Pohl H
Int J Chronobiol. 1978;5(4):493-517.
Re-entrainment of circadian activity of 3 avian species (Fringillidae: Fringilla coelebs, Carduelis chloris, Pyrrhula pyrrhula) and 4 mammalian species (Rodentia: Eutamias sibiricus, Funambulus pennanti, Glis glis, Mesocricetus auratus), subjected to 12:12 h light-dark (LD) cycles as zeitgeber, was studied after shifting the LD cycle by different amounts (hours) and in different directions (advances and delays). The properties of the zeitgeber were changed by varying light intensity during dark-time (ID) and/or light-time (IL). After 6 and 9-h advance and delay shifts of the LD cycle, the 3 species of finches similarly re-entrained their activity rhythms in the direction of the shifted zeitgeber. After 10.5 and 12-h shifts, the majority of individuals re-entrained by delay phase shifts of the rhythms. After two successive 6-h advance or delay shifts (resulting in inversion of the LD cycle) most finches responded by advances. Generally, the time needed for re-entrainment of 2/3 of the full shift (2/3 tr) in finches dependend on: (a) the direction of the phase shift ('asymmetry effect'), and (b) the phase-angle difference between onset of activity and light-on (psio) before the shift. After 12-h shifts, species-specific differences in the direction of re-entrainment and in the slope of the relationship between 2/3 tr and psio were found. In two rodents, the nocturnal golden hamster and the diurnal Siberian chipmunk, the direction of re-entrainment following inversion of the LD cycle depended on psio. In both species, 2/3 tr after inversion of the zeitgeber was significantly longer than in the common dormouse. In chipmunks, changes in 2/3 tr were correlated with changes in psio due to systematic variation of the zeitgeber properties (range and/or mean level). After 6-h phase shifts, the 'asymmetry effect' was opposite in the two nocturnal rodents, the hamster and the dormouse. It is suggested that the time course (direction and rate) of re-entrainment was influenced by differences in the characteristics of the circadian systems and their responses ('sensitivity') to light changes in the various species of birds and mammals.

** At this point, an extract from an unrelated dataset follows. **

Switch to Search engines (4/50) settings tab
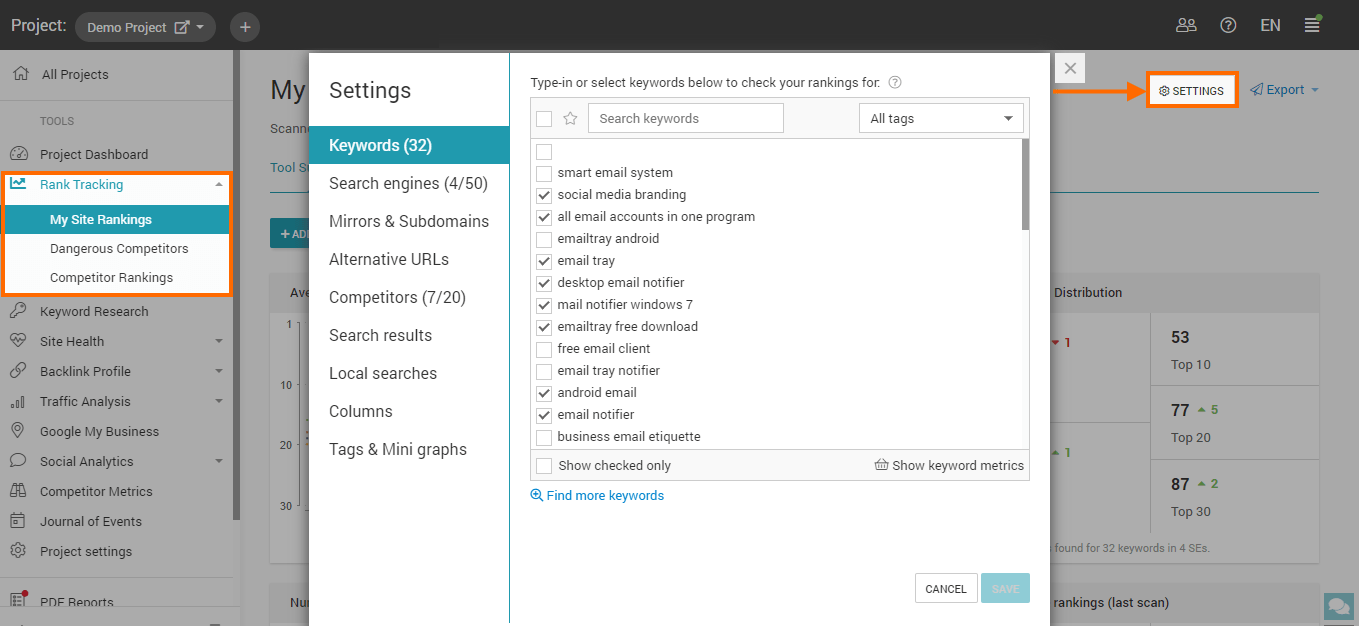The image size is (1359, 626). 408,183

研究了3种鸟类(雀科:苍头燕雀、绿雀、灰雀)和4种哺乳动物(啮齿目:西伯利亚花栗鼠、笔尾松鼠、大睡鼠、金黄地鼠)在以12:12小时明暗(LD)循环作为授时因子的条件下,在不同程度(小时数)和不同方向(提前和延迟)改变LD循环后,其昼夜活动的重新同步情况。通过在暗期(ID)和/或光期(IL)改变光照强度来改变授时因子的特性。在LD循环提前和延迟6小时及9小时后,3种雀类同样朝着移动后的授时因子方向重新同步其活动节律。在提前和延迟10.5小时及12小时后,大多数个体通过节律的延迟相移重新同步。在连续两次提前或延迟6小时的相移(导致LD循环反转)后,大多数雀类通过提前做出反应。一般来说,雀类重新同步到全相移的2/3所需的时间(2/3 tr)取决于:(a)相移的方向(“不对称效应”),以及(b)相移前活动开始与光照开启之间的相角差(psio)。在12小时相移后,发现了重新同步方向以及2/3 tr与psio之间关系斜率的种间差异。在两种啮齿动物中,夜行性的金黄地鼠和日行性的西伯利亚花栗鼠,LD循环反转后的重新同步方向取决于psio。在这两个物种中,授时因子反转后的2/3 tr明显长于普通睡鼠。在花栗鼠中,由于授时因子特性(范围和/或平均水平)的系统变化,2/3 tr的变化与psio的变化相关。在提前和延迟6小时的相移后,两种夜行性啮齿动物,即仓鼠和睡鼠的“不对称效应”相反。有人认为,重新同步的时间进程(方向和速率)受昼夜节律系统特征及其对各种鸟类和哺乳动物光照变化的反应(“敏感性”)差异的影响。